BANG ANCIS - Gelap masih memeluk erat ketika kabar itu datang lagi. Bukan satu, bukan sepuluh, tapi ratusan. Angka korban jiwa akibat banjir bandang di Sumatera terus merangkak naik, seolah tak mau berhenti. Hingga Rabu petang, sudah lebih dari 770 nyawa terenggut di Aceh, Sumatera Utara, dan Sumatera Barat.

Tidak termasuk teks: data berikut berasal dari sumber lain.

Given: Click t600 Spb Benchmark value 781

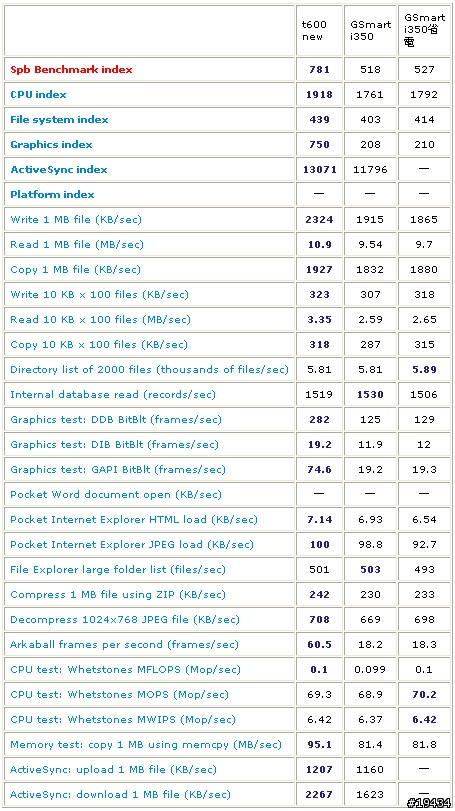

Sungai-sungai yang biasanya memberi hidup, kini berubah menjadi monster yang menelan apa saja. Rumah, sekolah, jembatan, semua luluh lantak. Di Kabupaten Agam, Sumatera Barat, dan Aceh Utara, duka terasa paling pekat dengan ratusan korban jiwa. Jutaan warga kini hidup dalam ketidakpastian, berdesakan di pengungsian yang mulai diintai krisis kesehatan.
| Gambar dari Pixabay |
Dosa Ekologis dan Amarah Langit
Banyak yang bertanya, mengapa begitu dahsyat? Apakah ini murni amarah alam, atau ada campur tangan manusia yang kebablasan? Para ahli mulai angkat bicara, menyebut ini bukan sekadar cuaca ekstrem. Ini adalah akumulasi "dosa ekologis" kita selama bertahun-tahun.
Hutan yang Terus Menangis
Pakar dari Universitas Gadjah Mada (UGM) menyebut, kerusakan ekosistem hutan di hulu menjadi biang keladi utama. Hutan yang seharusnya menjadi benteng pertahanan, kini tak berdaya menahan gempuran air bah. Deforestasi yang masif membuat tanah tak lagi mampu menyerap air hujan. Akibatnya, air langsung meluncur deras ke bawah, membawa serta lumpur dan material longsor.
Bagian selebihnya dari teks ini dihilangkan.